ESERCIZIO ASSEGNATO 1 — Traduci in inglese la frase della selezione «Sun Tzu, autore de "L'arte della guerra", dice che un cliente insoddisfatto ti insegna molte cose.»
ESERCIZIO ASSEGNATO 2 — Ricopia dalla selezione il passo che va dalle parole "Lezione n. 6." fino alle parole "elettronico del 2000.", queste comprese.

SELEZIONE —

++++++

Lezione n. 6. Si impone il tema delle responsabilità delle piattaforme digitali, sul quale la Commissione europea è attesa nei prossimi giorni ad una presa di posizione volta a chiarire il ruolo degli intermediari circa i contenuti veicolati sulla Rete, in base a quanto previsto dalla direttiva sul commercio elettronico del 2000.

Lezione n. 7. Se pare assodato che vi sia stata una violazione delle regole USA, in particolare del Consent Decree del 2011 che imponeva a Facebook di proteggere i dati degli utenti da abusi di terze parti, per l'applicazione delle sanzioni previste dalla normativa europea occorre attendere l'esito degli accertamenti in corso. Una delle novità del Regolamento (che aumenta le sanzioni sino a 20 milioni di euro e al 4% del fatturato, a carico di persone fisiche e giuridiche) è che si applica anche alle aziende situate fuori dall'Ue, nel caso in cui le stesse offrano servizi e prodotti a persone che si trovano nel territorio europeo o controllino il comportamento di soggetti ivi localizzati.

Lezione n. 8. Sun Tzu, autore de "L'arte della guerra", dice che un cliente insoddisfatto ti insegna molte cose. Nei giorni scorsi il fondo pensioni delle insegnanti della California e l'hedge fund Jana Partners, azionisti di Apple, hanno chiesto alla società di intervenire con maggior efficacia contro la dipendenza dagli smartphone. Il che ci porta a rilevare che la convenienza economica è una straordinaria leva per il rispetto delle regole e indurre a comportamenti virtuosi. Ce lo auguriamo.

++++++

DATI GREZZI —

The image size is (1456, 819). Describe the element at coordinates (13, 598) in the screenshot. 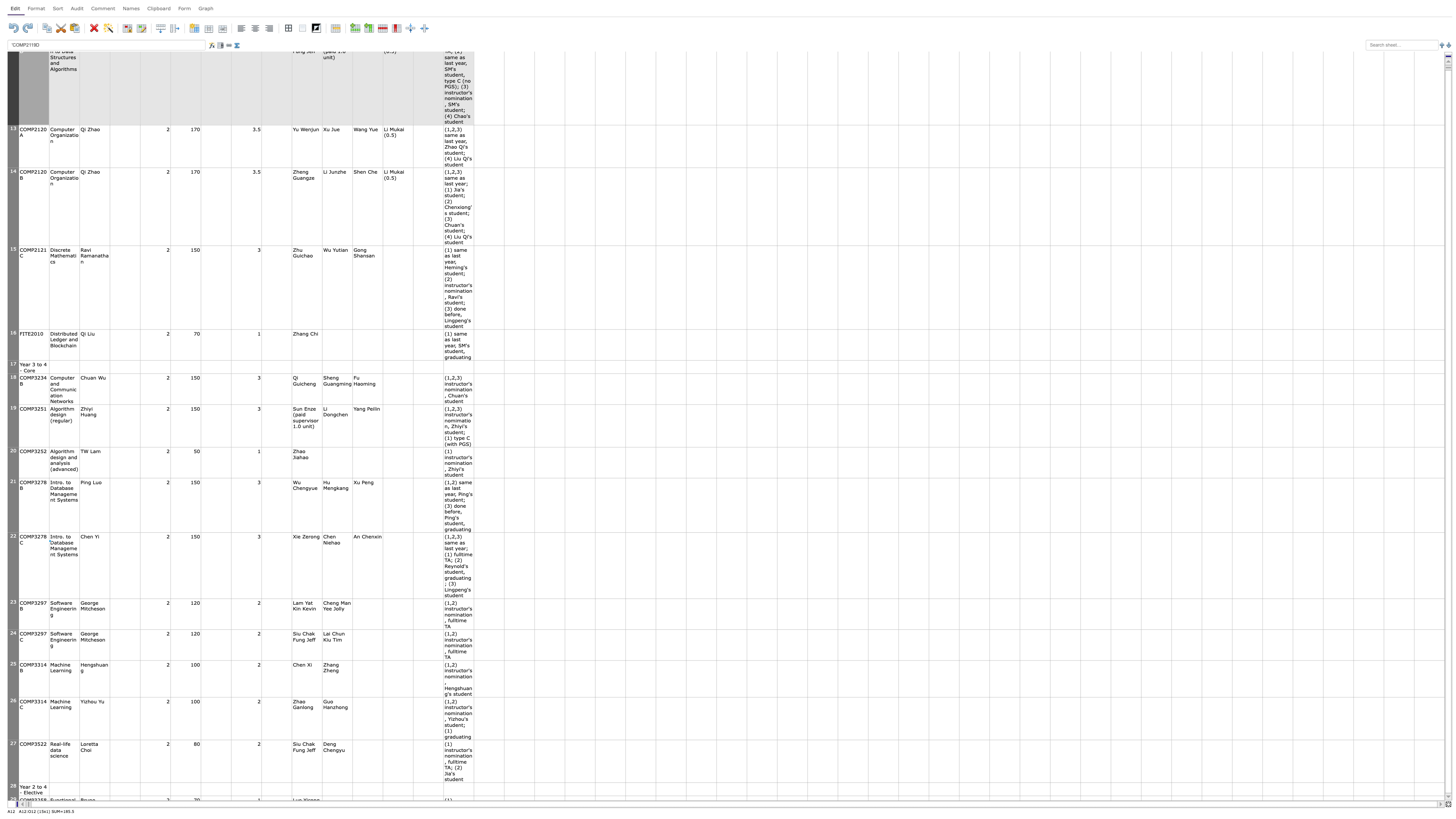

I see `Hover over row 22's resize handle` at that location.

++++++

RISPOSTA COMPLETA 1 — Sun Tzu, author of "The Art of War," says that a dissatisfied customer teaches you many things.

RISPOSTA COMPLETA 2 —
Lezione n. 6. Si impone il tema delle responsabilità delle piattaforme digitali, sul quale la Commissione europea è attesa nei prossimi giorni ad una presa di posizione volta a chiarire il ruolo degli intermediari circa i contenuti veicolati sulla Rete, in base a quanto previsto dalla direttiva sul commercio elettronico del 2000.